* _SUPPLIED DATA_

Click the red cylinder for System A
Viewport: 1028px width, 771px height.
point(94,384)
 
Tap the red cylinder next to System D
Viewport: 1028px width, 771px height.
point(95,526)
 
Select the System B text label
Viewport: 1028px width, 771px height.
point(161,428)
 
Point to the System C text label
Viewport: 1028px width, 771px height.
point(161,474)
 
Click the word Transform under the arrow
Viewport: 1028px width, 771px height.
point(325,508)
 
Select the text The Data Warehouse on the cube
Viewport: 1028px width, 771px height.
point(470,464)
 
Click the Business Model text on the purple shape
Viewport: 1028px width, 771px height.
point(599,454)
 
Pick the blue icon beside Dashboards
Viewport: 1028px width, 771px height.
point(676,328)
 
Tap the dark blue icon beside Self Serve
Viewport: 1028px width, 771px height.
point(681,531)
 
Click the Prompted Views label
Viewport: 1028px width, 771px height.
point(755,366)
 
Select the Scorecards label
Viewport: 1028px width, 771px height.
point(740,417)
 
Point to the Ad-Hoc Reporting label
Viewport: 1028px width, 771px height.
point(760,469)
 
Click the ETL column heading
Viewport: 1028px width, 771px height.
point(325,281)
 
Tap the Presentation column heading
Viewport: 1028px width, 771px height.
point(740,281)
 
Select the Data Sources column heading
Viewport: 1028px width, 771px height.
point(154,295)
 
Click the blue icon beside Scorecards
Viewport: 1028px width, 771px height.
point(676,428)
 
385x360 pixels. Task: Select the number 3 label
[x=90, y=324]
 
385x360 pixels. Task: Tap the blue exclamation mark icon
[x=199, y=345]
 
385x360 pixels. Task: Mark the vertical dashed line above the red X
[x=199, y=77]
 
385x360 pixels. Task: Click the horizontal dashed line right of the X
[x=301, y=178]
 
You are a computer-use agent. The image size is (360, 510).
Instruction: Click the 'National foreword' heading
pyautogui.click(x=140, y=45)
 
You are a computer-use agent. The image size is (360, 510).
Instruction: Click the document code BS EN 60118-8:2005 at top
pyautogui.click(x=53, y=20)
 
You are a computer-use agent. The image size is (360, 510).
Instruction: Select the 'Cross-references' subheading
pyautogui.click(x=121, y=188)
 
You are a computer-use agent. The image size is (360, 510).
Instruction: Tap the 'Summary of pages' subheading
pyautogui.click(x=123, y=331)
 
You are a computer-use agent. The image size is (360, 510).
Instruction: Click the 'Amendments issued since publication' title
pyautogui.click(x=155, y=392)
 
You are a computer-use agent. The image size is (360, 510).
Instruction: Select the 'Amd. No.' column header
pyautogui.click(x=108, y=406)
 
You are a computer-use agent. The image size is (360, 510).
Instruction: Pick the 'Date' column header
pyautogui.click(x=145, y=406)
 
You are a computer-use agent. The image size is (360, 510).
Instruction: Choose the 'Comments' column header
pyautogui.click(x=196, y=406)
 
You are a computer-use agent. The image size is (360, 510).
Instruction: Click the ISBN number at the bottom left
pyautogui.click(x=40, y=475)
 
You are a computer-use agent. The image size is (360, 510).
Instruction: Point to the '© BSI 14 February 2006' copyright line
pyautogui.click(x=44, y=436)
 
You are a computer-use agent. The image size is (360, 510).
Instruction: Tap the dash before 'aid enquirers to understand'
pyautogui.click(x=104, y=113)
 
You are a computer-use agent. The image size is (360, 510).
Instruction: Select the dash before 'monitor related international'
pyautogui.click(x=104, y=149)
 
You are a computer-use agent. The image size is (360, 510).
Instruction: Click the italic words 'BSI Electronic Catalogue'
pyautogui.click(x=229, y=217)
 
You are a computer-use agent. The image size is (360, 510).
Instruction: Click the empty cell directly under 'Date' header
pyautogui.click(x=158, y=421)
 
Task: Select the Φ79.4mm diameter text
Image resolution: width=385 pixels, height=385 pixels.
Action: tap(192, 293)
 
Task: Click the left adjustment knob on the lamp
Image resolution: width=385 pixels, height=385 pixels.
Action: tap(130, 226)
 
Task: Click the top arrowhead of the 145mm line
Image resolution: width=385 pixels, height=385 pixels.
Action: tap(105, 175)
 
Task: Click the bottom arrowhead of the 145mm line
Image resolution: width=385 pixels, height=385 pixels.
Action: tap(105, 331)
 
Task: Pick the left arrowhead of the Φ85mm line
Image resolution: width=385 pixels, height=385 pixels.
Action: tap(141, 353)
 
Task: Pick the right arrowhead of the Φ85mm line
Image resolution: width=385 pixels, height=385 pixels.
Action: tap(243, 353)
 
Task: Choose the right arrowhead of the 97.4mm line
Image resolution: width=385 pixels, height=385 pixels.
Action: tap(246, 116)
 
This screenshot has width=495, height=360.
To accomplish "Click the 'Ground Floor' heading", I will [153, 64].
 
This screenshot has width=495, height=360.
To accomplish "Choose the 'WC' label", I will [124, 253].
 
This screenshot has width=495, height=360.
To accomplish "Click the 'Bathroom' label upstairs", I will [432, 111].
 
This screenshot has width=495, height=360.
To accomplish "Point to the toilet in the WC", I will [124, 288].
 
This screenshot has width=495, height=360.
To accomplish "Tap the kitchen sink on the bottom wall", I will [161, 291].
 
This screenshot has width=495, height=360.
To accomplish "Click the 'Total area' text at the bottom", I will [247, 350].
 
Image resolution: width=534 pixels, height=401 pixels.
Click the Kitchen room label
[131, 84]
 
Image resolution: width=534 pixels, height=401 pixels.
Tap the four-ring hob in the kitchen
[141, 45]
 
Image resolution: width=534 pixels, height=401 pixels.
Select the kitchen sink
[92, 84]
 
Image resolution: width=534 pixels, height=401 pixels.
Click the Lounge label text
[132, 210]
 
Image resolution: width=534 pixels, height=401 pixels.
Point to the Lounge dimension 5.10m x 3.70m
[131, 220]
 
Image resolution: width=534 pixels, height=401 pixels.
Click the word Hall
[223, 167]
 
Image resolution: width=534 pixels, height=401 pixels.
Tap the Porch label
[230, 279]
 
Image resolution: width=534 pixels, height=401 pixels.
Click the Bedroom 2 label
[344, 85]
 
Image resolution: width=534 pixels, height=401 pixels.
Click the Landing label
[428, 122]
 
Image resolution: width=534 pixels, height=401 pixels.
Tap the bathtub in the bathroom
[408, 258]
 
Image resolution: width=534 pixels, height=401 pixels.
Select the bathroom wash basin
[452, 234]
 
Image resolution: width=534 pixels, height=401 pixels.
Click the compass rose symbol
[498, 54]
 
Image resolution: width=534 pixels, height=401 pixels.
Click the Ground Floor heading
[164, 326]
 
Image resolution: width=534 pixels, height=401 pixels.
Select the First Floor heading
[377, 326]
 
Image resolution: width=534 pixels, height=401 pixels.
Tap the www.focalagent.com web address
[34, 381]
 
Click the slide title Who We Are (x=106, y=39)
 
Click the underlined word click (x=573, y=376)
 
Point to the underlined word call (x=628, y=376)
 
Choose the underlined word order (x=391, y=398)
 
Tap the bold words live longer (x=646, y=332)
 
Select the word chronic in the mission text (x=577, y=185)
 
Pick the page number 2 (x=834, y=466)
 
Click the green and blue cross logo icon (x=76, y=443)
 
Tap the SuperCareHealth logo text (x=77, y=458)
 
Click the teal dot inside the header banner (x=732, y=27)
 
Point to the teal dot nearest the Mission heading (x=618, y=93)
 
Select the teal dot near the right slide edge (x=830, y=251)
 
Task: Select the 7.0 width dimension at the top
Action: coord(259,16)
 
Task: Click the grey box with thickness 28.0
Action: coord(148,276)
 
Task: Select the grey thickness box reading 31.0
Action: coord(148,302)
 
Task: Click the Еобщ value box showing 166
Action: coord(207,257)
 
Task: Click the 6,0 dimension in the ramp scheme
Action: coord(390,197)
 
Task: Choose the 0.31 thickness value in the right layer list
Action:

* _YOUR GOAL_
Collect every line of the records that contains the string "accomplish", and note that case counts.

* _CORRECT RESPONSE_
To accomplish "Click the 'Ground Floor' heading", I will [153, 64].
To accomplish "Choose the 'WC' label", I will [124, 253].
To accomplish "Click the 'Bathroom' label upstairs", I will [432, 111].
To accomplish "Point to the toilet in the WC", I will [124, 288].
To accomplish "Tap the kitchen sink on the bottom wall", I will [161, 291].
To accomplish "Click the 'Total area' text at the bottom", I will [247, 350].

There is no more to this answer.